0

I have the following code block:

from jira import JIRA
import pandas as pd

cert_path = 'C:\\cert.crt'

start_date = '2020-10-01'
end_date = '2020-10-31'

a_session = JIRA(server='https://jira.myinstance-A.com', options={'verify': cert_path}, kerberos=True)

b_session = JIRA(server='https://jira.myinstance-B.com', options={'verify': cert_path}, kerberos=True)

c_session = JIRA(server='https://jira.myinstance-C.com', options={'verify': cert_path}, kerberos=True)



query_1 = 'project = \"Test Project 1\" and issuetype = Incident and resolution = Resolved and updated >= {} and updated <= {}'.format(start_date, end_date)

query_2 = 'project = \"Test Project 2\" and issuetype = Incident and resolution = Resolved and updated >= {} and updated <= {}'.format(start_date, end_date)

query_3 = 'project = \"Test Project 3\" and issuetype = Defect and resolution = Resolved and releasedate >= {} and releasedate <= {}'.format(start_date, end_date)

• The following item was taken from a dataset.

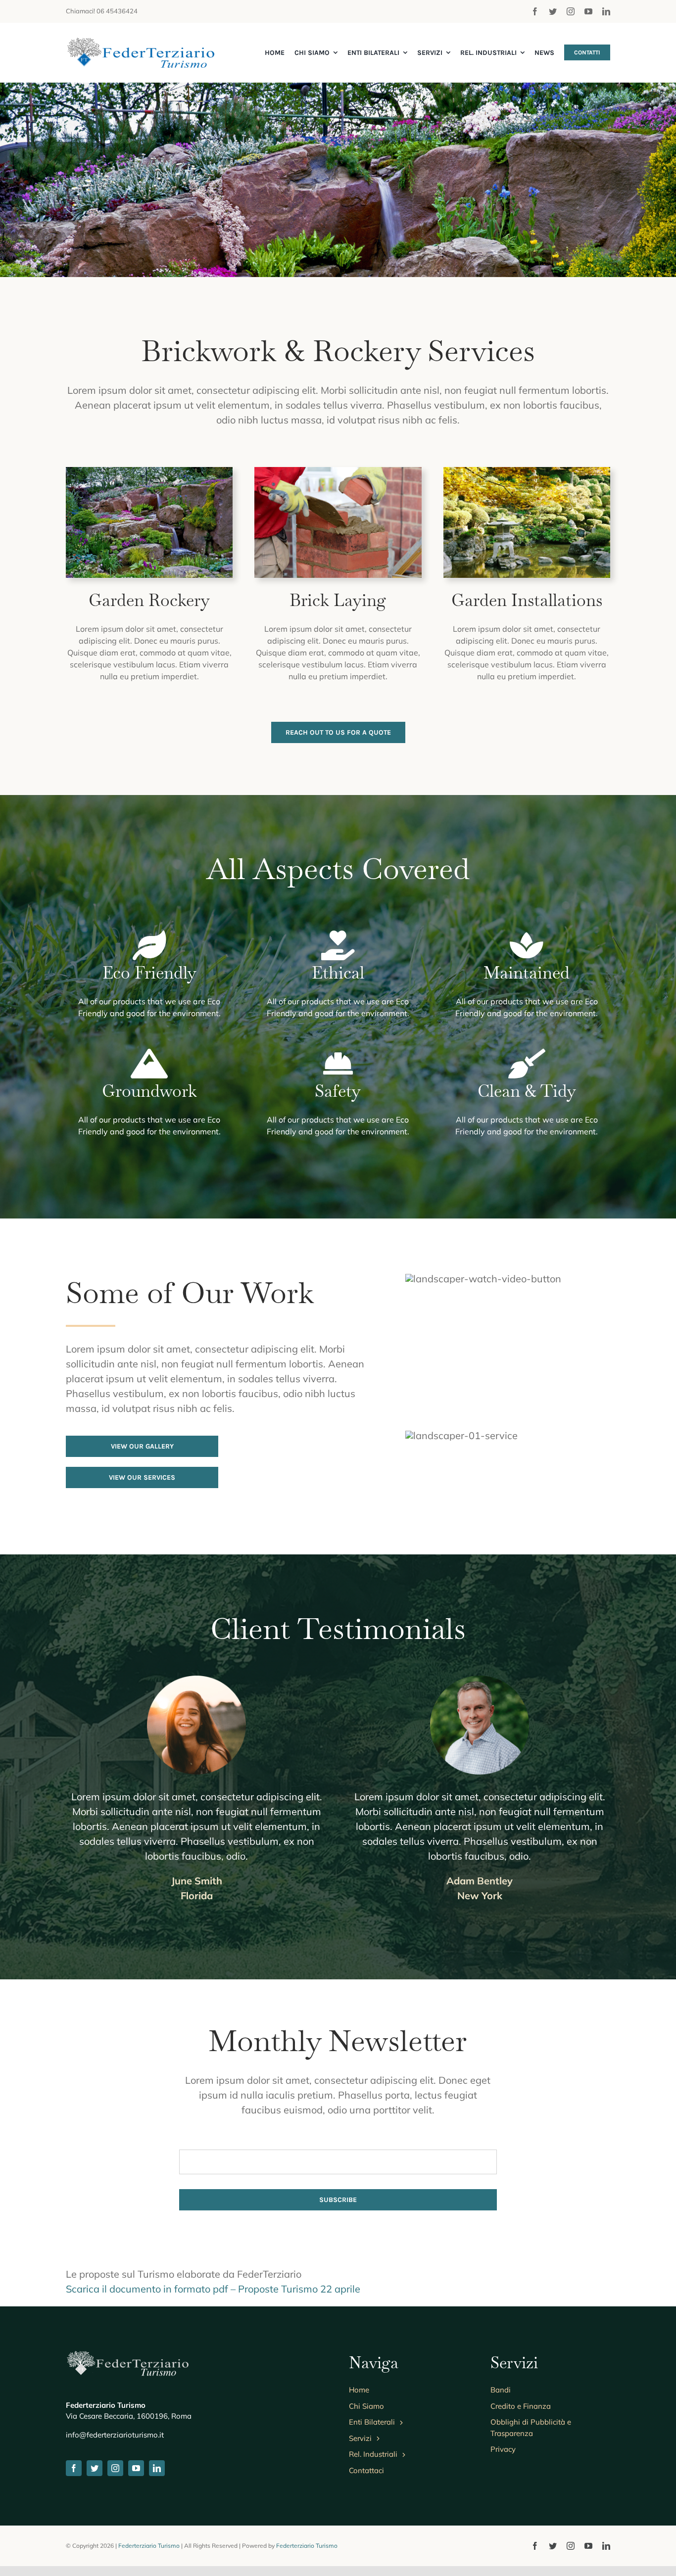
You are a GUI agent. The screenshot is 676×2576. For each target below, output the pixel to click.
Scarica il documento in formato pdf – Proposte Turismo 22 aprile (213, 2289)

query_4 = 'project = \"Test Project 4\" and issuetype = Enhancement and resolution = Done and completed >= {} and completed <= {}'.format(start_date, end_date)

block_size = 100
block_num = 0

all_issues = []
while True:
    start = block_num * block_size
    issues = a_session.search_issues(query_1, start, block_size)
    if len(issues) == 0:
        break
    block_num += 1
    for issue in issues:
        all_issues.append(issue)

issues = pd.DataFrame()

for issue in all_issues:
    d = {
        'key' : issue.key,
        'type' : issue.fields.type,
        'creator' : issue.fields.creator,
        'resolution' : issue.fields.resolution
    }

    issues = issues.append(d, ignore_index=True)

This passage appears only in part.